A Democrat, she became only the second Black woman to be elected to the state Senate with an improbable victory over incumbent Steve O’Ban in 2020 in a district that had voted for Republican senators since the 1960s. Retired Democratic State Sen. Rosa Franklin, now 95, was the first.
The Black Future Co-op Fund promotes Black philanthropy for the Black community. The organization is led by four “architects,” all Black women executives: Byrd Barr Place CEO Andrea Caupain Sanderson; Angela Jones, director of the Washington State Initiative for the Bill & Melinda Gates Foundation; Michelle Merriweather, president and CEO of the Urban League of Metropolitan Seattle; and Nobles.
There’s no application process. Instead, the four “architects” seek organizations that fulfill the Fund’s mission. The Fund has already distributed more than $2.75 million to organizations in Washington state since 2020, including $1.05 million last March to 21 Black women-led organizations.
“It’s not a situation where you have to apply for funds and be competitive,” says Vivian Phillips, a civic leader and strategic advisor for Pyramid Communications, who consults for the Fund. “You don’t have to compete.
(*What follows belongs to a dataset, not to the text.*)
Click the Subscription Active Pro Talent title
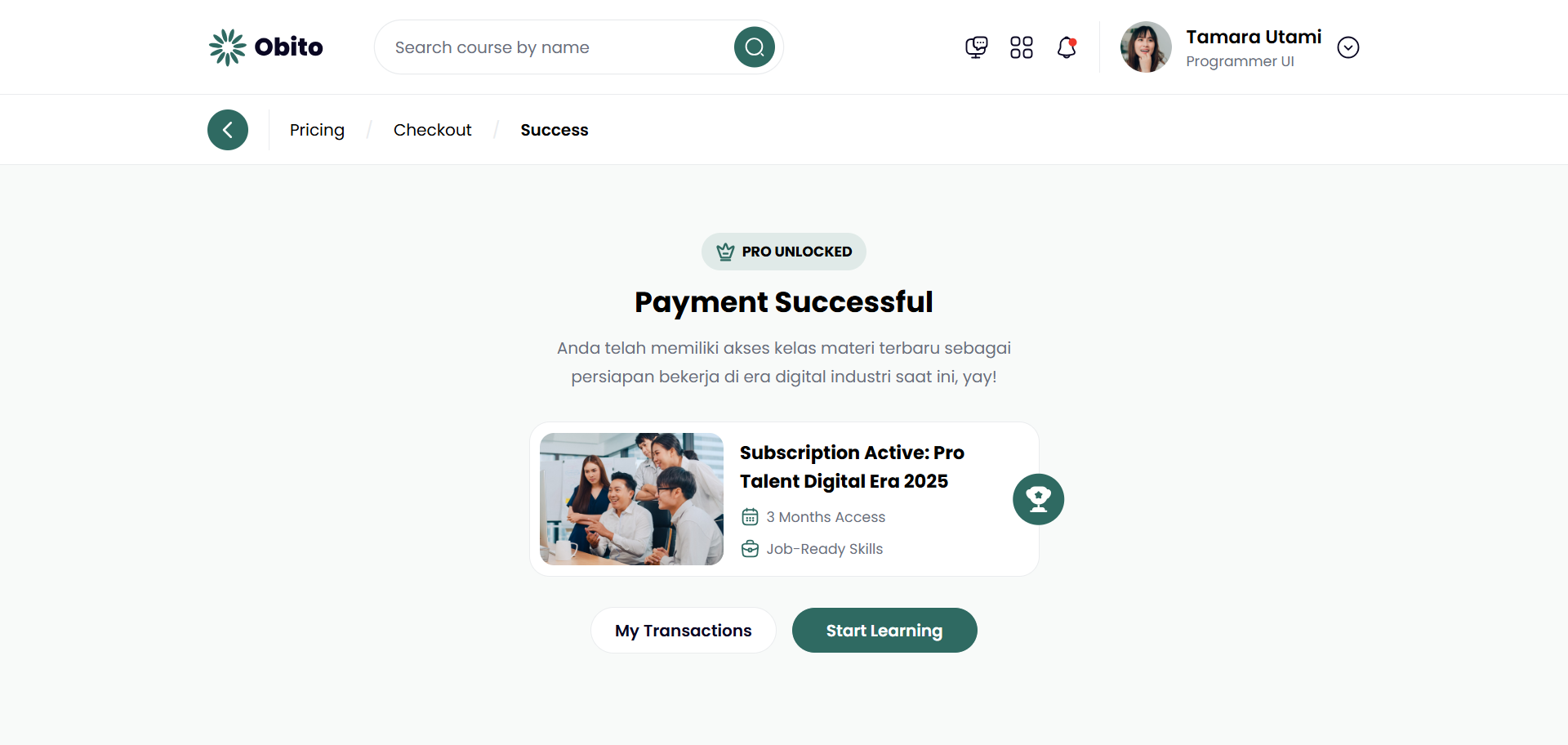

They take it upon themselves to identify where the needs are. T’wina (is very) tapped in to the community and knows what those needs are.”
The fund has grown to more than $12 million with ambitions to grow further. It is currently housed under the Seattle Foundation, with a goal of creating an independent nonprofit.
According to the National Committee for Responsive Philanthropy, only 1% of all community foundation funding is dedicated to Black communities. Conversely, Black families give the highest percentage of their wealth, more than any other ethnic group in the United States, outpacing white families by a factor of four as recently as 2016 (8% vs. 2%).
“What we do know about our community is that it is more philanthropic per capita,” Phillips says. “In other words, we do more with less. Those are the factors that make us resilient. We are putting our hands out to give more. That is the brilliance and the importance of the Black Futures Co-op Fund.”